So, what does an editor decide to publish in troubled times in a very affordable format? Stories that, as the foreword states, “will live forever”. Immortality, of course, it’s what they would be trying to bring to the table, and reason and intelligence. I read somewhere, I can’t remember where, that during the Second World War they established spontaneous libraries in shelters across Europe and at the end of the war, the records were kept and analyzed. They had all types of books there, and what had been borrowed mostly was not, as one would have expected in those times of extreme poverty, do-it-yourself manuals or cookbooks, but philosophy and classics. What would happen today in similar circumstances I would not venture to speculate, and hope I never find out, but these things do give you more faith in civilization and humans. It also made me feel that the choice of the editor to put English and American novels back to back in the same book must have been a political one, because this division is so accentuated and so strange! It is as if, in order to show the Americans what and who they were fighting for, they felt compelled to stress the fact that they spoke the same language and had the same values so they underlined English and American three times, to show there was no difference.
The best part was that this is how I found out Katherine Mansfield was British, I always thought she was American. And the other best part is that once more, I am shown that I had better bite my tongue before I blab sentential remarks because I will most likely change my mind sooner than I can say Kindle.

» **DATA EXCERPTS**:
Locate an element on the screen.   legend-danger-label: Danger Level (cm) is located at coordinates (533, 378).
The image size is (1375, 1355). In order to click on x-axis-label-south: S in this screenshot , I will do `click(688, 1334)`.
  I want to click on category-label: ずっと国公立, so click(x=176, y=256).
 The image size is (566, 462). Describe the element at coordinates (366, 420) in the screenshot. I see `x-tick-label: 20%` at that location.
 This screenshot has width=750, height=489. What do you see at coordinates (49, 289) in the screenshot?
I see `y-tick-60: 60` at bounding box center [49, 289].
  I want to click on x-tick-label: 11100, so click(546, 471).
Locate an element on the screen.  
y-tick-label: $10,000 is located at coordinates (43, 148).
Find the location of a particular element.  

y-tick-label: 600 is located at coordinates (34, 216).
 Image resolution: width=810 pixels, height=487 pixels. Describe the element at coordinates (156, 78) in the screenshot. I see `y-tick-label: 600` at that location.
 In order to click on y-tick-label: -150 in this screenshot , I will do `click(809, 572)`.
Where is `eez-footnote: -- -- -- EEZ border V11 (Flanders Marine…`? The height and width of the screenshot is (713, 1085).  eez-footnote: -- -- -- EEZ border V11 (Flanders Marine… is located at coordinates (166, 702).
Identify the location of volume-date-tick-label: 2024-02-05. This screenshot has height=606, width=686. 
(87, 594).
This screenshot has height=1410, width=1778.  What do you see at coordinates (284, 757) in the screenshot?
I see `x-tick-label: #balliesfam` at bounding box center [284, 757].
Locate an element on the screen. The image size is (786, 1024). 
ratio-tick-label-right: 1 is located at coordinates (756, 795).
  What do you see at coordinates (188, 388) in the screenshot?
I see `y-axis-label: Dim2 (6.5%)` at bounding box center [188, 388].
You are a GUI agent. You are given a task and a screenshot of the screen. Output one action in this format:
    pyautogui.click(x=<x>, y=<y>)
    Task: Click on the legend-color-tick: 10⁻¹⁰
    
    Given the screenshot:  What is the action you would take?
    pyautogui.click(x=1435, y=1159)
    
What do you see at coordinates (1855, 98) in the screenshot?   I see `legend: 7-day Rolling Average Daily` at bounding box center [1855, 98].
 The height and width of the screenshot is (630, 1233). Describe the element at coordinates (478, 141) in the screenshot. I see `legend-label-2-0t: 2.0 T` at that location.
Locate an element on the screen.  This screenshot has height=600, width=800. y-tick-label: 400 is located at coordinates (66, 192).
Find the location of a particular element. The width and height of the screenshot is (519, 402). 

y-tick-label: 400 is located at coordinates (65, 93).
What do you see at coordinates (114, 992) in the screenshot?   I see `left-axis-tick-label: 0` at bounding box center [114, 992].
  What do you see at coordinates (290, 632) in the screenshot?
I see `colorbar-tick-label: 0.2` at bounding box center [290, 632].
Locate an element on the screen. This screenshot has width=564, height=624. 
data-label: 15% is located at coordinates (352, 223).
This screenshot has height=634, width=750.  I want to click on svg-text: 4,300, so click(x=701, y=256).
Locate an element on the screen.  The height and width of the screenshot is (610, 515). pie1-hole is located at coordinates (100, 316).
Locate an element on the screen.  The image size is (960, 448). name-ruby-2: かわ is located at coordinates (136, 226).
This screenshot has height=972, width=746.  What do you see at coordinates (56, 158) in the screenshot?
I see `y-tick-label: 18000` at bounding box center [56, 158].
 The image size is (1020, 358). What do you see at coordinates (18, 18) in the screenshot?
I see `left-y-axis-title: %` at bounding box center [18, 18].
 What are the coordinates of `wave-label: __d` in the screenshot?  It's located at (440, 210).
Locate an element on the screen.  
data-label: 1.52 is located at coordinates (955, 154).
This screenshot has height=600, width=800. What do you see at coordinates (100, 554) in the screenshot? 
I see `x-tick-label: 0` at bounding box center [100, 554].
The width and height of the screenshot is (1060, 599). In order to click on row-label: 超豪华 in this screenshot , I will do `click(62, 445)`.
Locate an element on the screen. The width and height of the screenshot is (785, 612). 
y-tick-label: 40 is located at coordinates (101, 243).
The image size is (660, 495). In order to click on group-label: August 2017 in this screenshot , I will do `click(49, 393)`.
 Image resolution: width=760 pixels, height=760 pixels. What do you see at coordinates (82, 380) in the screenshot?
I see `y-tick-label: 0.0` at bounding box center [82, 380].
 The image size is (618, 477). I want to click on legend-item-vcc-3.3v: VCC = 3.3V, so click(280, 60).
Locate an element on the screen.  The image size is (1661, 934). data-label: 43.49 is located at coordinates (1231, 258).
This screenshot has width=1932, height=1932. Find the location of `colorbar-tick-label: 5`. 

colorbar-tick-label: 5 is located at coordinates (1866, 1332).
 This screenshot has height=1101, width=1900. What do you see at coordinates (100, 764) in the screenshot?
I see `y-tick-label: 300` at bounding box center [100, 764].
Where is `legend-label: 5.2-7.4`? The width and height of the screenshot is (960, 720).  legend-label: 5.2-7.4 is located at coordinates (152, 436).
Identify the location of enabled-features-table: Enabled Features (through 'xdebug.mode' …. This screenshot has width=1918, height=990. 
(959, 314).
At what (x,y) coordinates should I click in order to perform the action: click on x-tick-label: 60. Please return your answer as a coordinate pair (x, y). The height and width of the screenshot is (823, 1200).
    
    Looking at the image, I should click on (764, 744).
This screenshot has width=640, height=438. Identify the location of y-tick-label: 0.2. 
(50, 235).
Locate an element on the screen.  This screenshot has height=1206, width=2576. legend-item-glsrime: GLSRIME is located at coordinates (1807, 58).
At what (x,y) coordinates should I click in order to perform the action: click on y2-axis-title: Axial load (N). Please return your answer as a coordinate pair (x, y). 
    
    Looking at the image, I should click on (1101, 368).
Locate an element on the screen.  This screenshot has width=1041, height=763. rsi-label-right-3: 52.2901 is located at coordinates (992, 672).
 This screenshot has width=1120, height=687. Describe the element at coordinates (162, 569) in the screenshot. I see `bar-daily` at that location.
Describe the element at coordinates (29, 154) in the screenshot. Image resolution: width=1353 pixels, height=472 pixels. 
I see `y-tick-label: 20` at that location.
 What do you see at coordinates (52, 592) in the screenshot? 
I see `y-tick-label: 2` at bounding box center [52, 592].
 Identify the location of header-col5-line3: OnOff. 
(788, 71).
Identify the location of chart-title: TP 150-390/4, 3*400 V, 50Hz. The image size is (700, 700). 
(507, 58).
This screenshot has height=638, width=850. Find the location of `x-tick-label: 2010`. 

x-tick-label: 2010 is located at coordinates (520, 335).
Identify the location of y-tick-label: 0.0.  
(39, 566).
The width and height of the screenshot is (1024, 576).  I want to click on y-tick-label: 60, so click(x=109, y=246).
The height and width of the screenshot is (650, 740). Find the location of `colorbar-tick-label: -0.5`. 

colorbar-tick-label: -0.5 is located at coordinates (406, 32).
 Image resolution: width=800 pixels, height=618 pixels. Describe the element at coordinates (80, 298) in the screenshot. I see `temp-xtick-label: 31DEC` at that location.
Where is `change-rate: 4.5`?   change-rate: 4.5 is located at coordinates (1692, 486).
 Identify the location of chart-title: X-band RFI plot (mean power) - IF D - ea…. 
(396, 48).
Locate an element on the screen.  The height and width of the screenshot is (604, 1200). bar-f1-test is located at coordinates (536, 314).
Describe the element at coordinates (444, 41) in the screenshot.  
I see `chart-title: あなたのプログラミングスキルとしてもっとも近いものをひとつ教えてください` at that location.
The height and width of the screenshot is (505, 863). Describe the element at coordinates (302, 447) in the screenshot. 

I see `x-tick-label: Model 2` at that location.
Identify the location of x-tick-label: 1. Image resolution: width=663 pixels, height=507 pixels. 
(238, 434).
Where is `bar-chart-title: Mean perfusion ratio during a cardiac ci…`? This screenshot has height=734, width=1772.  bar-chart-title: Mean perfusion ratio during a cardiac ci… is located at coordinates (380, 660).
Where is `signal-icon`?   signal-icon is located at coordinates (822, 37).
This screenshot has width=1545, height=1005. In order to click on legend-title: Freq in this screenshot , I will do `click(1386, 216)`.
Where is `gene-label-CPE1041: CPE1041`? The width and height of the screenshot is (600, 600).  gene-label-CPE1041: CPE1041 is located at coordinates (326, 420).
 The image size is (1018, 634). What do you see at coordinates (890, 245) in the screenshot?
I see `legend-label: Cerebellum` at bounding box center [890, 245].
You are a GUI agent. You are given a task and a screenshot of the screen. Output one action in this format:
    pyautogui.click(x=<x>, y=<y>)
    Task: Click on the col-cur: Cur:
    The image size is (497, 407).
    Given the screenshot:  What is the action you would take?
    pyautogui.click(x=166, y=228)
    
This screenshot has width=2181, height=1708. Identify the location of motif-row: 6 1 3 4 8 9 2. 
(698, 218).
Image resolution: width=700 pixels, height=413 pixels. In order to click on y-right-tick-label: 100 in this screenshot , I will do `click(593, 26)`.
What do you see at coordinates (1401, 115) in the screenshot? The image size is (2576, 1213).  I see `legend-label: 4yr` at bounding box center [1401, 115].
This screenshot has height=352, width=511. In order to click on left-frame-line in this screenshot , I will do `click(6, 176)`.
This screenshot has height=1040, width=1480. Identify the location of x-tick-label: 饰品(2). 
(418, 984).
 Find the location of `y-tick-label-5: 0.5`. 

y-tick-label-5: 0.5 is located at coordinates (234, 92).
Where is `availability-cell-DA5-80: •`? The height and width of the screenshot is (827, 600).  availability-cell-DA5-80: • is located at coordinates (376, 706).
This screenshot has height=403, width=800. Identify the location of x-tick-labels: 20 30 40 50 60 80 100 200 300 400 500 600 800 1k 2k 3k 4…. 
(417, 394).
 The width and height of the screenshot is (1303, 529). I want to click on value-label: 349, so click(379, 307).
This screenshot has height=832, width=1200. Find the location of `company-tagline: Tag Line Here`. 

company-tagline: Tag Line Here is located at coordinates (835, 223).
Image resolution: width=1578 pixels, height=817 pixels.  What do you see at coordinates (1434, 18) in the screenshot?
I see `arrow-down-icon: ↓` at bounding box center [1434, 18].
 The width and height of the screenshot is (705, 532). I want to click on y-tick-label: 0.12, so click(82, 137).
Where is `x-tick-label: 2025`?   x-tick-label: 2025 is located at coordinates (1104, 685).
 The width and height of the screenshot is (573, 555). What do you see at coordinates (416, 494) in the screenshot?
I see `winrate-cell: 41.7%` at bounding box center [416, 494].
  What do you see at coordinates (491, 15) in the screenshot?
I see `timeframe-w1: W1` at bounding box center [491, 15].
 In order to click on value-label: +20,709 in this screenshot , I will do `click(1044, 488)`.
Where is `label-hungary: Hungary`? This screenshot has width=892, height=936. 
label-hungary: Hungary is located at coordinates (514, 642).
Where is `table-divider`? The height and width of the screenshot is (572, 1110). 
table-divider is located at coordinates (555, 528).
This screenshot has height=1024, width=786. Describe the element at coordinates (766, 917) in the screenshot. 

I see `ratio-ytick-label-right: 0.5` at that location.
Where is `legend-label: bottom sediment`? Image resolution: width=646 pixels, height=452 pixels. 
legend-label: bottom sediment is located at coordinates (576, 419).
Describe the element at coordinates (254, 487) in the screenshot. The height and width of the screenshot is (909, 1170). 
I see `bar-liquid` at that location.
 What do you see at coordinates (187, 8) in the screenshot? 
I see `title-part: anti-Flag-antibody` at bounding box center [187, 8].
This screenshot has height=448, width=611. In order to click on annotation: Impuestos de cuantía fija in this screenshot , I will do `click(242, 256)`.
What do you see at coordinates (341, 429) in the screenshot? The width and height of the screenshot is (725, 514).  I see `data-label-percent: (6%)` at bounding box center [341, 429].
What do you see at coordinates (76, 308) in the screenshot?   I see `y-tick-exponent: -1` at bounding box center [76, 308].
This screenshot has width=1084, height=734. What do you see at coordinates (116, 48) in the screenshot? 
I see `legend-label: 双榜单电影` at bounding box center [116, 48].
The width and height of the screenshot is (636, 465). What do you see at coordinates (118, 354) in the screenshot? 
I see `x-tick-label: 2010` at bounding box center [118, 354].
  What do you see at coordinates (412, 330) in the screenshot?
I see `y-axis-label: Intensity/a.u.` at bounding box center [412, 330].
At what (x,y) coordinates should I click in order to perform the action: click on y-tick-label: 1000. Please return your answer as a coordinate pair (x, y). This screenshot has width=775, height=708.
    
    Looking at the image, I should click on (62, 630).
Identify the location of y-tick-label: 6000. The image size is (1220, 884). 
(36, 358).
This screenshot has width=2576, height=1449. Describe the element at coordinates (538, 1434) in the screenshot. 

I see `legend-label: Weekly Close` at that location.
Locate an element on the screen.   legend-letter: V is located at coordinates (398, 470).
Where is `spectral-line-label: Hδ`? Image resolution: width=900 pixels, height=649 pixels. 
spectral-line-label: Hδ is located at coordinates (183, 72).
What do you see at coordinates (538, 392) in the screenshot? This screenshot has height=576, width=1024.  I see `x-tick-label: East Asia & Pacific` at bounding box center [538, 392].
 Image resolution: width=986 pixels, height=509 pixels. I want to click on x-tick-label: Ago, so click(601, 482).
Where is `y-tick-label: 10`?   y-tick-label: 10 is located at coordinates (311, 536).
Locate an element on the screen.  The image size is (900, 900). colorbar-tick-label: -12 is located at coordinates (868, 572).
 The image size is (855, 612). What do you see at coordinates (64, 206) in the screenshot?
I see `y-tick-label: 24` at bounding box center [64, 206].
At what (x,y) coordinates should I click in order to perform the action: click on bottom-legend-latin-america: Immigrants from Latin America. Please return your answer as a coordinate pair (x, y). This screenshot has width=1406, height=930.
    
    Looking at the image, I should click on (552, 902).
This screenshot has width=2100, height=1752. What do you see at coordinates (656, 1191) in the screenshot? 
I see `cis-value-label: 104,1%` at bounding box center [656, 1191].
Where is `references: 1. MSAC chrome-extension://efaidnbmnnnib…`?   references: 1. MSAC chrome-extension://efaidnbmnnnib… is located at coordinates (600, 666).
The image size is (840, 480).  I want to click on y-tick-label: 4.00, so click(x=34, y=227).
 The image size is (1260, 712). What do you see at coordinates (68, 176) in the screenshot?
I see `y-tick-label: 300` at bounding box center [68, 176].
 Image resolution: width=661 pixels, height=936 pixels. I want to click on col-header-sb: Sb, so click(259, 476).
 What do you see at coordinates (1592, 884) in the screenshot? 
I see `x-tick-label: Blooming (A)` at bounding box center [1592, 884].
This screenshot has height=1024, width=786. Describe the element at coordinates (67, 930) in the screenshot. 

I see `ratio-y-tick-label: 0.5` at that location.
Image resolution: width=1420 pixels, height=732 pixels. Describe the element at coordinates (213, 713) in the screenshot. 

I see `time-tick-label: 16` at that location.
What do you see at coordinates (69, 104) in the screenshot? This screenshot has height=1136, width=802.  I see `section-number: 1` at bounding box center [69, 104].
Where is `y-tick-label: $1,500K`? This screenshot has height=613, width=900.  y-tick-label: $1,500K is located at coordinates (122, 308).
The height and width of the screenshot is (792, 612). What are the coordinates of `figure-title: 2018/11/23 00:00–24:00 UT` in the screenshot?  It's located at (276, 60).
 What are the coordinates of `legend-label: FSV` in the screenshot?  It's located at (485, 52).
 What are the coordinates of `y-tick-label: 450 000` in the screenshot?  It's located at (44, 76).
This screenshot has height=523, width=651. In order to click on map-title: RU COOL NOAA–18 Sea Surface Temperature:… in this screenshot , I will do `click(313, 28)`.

» **TASK TO CARRY OUT**: Reproduce, word for word, the part of the wartime-publishing passage starting at "The best part" and ending at "can say Kindle.".

» **COMPLETED EXERCISE**:
The best part was that this is how I found out Katherine Mansfield was British, I always thought she was American. And the other best part is that once more, I am shown that I had better bite my tongue before I blab sentential remarks because I will most likely change my mind sooner than I can say Kindle.